Les rendements varient considérablement mais sont positifs (ratio de 1,7 pour les éthanols en consommation directe et de 5,5 pour les éthanols de canne à sucre).

Dans le futur, en fonction de l'équation économique du secteur énergétique, le bilan des biocarburants comme substituts renouvelables à une énergie non renouvelable pourrait s'améliorer.

En effet, le paradoxe, qui voit aujourd'hui l'énergie nécessaire à la production de biocarburants provenir de sources fossiles du fait de leur avantage économique, pourrait s'effacer lorsque la viabilité économique de la filière ne sera plus suspendue à des aides publiques.

Par ailleurs, les scénarios prospectifs à 5 ans montrent des potentiels d'amélioration du rendement énergétique de 10 % pour les biodiesels, conduisant à une valeur moyenne de réduction de 70 %. L'amélioration serait de 15 % pour la filière éthanol, ce qui permettrait d'atteindre une réduction moyenne de 60 % par rapport aux carburants fossiles. Pour les ETBE, les améliorations énergétiques envisagées pourraient permettre d'atteindre des réductions de l'ordre de 26 à 58 %.

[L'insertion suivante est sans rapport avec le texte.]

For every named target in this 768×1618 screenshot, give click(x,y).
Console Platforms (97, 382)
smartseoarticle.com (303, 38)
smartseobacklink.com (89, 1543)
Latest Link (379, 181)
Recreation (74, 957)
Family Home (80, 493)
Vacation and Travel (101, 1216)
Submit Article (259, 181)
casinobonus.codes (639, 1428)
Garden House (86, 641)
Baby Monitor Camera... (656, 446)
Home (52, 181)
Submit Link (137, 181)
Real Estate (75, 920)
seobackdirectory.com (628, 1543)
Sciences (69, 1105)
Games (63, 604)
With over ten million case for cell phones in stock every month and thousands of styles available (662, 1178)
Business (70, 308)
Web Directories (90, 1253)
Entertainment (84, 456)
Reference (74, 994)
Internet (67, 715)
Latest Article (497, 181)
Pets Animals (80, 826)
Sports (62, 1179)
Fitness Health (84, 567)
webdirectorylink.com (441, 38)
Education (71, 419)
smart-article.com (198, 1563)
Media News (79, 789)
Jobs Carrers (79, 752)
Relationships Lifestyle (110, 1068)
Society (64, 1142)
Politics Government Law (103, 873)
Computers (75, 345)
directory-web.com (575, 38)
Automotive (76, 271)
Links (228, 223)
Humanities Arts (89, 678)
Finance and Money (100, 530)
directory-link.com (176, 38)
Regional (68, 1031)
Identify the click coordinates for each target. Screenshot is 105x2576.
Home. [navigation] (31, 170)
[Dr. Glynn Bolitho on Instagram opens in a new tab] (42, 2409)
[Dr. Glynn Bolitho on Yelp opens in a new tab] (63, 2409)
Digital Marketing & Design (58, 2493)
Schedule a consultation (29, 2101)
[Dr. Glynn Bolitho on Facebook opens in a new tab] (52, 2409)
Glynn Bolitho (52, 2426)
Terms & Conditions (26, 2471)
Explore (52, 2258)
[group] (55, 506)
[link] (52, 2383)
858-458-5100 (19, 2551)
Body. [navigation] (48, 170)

Le problème de la contribution des biocarburants à l'indépendance énergétique est plus ardu.

Sans doute peut-on observer qu'actuellement la plupart des matières premières agricoles mobilisées pour les produire sont issus de productions locales.

Les biocarburants en France en 2009

En 2009, environ 2,7 millions de tonnes de biocarburants (2 540 ktep) ont été consommées sur le marché français, représentant 6,04 % (en pouvoir énergétique) de la consommation nationale annuelle d'essence et de diesel. Ils se répartissent entre biodiesel (2,1 millions de tonnes, 2 070 ktep) et éthanol (619 milliers de tonnes, 471 ktep).

Les biodiesels diffusés en France sont majoritairement issus de colza. Les approvisionnements des unités de production en colza et en tournesol se font prioritairement au niveau local puis au niveau européen. La part d'huile de soja, importée, est toutefois en progression (jusqu'à 25 % des approvisionnements en huile). L'utilisation d'huile de palme importée demeure très marginale.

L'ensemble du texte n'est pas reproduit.